Наблюдая за этим поглощением, я заметил странную особенность: всякий раз паразиты появлялись из разных частей человеческого тела. Чаще всего – из головы, но были и такие, которых Вовка вытаскивал из груди или живота жертвы. Я спросил, почему так происходит.
– Долгое время человечество вело религиозные споры относительно того, где находится душа, – охотно ответил Вовка. – Версии были разные, но в итоге все сошлись на том, что она в груди, где-то в области сердца. На самом деле душа проникает во все уголки нашего тела, а у некоторых людей даже выходит за его оболочку. Какую именно часть души поразит тварь, предсказать невозможно. Они селятся там, где им удобно, поэтому и вынимать их приходится через те места, что ближе всего к их укрытию.
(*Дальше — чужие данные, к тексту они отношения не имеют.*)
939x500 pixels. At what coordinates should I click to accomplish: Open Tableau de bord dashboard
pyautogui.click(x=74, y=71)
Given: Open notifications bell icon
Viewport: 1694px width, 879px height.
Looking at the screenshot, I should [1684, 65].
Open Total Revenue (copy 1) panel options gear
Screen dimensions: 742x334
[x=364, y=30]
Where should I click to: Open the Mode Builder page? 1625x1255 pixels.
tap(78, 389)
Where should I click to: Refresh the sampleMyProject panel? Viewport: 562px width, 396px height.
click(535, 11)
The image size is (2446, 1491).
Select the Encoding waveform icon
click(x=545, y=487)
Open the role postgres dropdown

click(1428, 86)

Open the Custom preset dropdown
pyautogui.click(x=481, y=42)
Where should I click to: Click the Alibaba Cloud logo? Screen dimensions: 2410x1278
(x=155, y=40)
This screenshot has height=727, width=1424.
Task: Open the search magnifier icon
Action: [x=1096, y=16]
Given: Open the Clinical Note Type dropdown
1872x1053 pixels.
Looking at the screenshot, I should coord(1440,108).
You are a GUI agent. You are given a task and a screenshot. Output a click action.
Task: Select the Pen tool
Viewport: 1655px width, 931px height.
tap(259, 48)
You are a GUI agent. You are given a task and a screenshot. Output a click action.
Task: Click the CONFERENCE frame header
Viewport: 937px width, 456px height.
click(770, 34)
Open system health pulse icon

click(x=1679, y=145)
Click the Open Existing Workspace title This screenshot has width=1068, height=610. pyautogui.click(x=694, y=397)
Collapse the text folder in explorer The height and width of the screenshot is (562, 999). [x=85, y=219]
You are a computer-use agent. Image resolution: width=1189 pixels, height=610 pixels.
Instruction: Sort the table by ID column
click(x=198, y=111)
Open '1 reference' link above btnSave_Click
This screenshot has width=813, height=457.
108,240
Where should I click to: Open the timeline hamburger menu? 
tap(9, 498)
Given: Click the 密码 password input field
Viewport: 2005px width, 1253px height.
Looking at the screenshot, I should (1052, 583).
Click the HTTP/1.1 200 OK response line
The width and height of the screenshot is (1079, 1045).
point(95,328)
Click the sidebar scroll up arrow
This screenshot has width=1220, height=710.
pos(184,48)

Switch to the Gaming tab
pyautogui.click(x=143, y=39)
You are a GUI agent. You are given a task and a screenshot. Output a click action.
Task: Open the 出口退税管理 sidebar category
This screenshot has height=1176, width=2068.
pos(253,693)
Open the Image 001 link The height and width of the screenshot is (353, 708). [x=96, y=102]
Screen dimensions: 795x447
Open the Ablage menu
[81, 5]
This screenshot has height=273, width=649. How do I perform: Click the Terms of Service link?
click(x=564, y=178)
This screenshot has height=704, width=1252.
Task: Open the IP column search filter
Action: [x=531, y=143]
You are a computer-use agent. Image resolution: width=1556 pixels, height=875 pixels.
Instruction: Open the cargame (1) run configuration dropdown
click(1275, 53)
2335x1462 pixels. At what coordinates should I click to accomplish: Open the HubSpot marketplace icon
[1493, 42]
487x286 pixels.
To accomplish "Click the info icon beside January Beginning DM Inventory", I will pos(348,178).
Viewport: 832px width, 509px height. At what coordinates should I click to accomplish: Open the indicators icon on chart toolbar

– То есть тварь может жить, например, в пятке? – улыбнулся я.
– Может, – в ответ улыбнулся брат, – но из пятки её вынимать слишком трудно: маленькая площадь тела затрудняет выход. Поэтому приходится тянуть из более широких мест. Паразиты это понимают, и многие научились перемещаться в случае опасности. Кстати, поговорка про душу, которая ушла в пятки от страха, возникла именно из-за того, что в случае опасности твари прячутся именно туда – в самое труднодоступное место.
– Но ты ведь всё равно их достаёшь!
– Да, но инстинкт самосохранения есть у всех, и он велит бороться за свою жизнь.
Такие премудрости, которыми щедро делился Вовка, создавали некий ореол избранности вокруг моей новой жизни, и я стал находить в ней всё больше прелести. Например, мне очень нравилось, что я мог – и не просто мог, а был обязан – ходить с оружием. Конечно, ничто не запрещало мне носить пистолет, будь я простым человеком, но сейчас для этого у меня были веские основания. Я ощущал себя не то рыцарем средневековья, не то шерифом с дикого запада, не то охотником на монстров из фантастических книжек.
Кроме тварей, я ещё научился видеть лиг. Внешне они ничем не отличались от людей, но я замечал свечение, исходившее от них – едва заметный матово-белый свет, какой бывает, когда белая одежда отражает солнце. Брат старался избегать встречи с лигами, хотя они и не проявляли к нему никакого интереса.
Одним словом, после унылой жизни в детдоме я погрузился в мир захватывающий и ошеломительный, и за одно это я должен был благодарить Вовку. Собственно, я и был благодарен. И мне даже было несколько неловко от того недоверия, которое я испытывал к нему в первые недели.
В середине апреля, когда я вернулся из тренажёрного зала, Вовка сказал, что послезавтра мы едем к Шу. После знакомства с Горынычем я почему-то побаивался остальных героев дневника брата, но своего страха не показывал. Я не знал, как Шу намерен избавлять меня от головных болей, но что-то мне подсказывало, что это будет процедура, далекая от массажа ступней.
А ещё меня удивило, что Вовка стал собираться в дорогу основательно: сложил в сумку всё оружие, дневник, выгреб из шкатулки золото, велел мне забрать с собой подаренную Горынычем книгу и все документы, перекрыл на кухне газ, на два раза проверил, все ли окна закрыты.
– Вернёмся не скоро, – пояснил он, прочитав вопрос в моём взгляде.
– А где Шу живёт?
– В Москве.
– И долго мы там пробудем?
– Если всё пройдет ровно, то неделю. Если будут загвоздки, то придётся задержаться.
Я не стал спорить. Если брат считает, что к отъезду на две недели надо так основательно готовиться, значит, так тому и быть.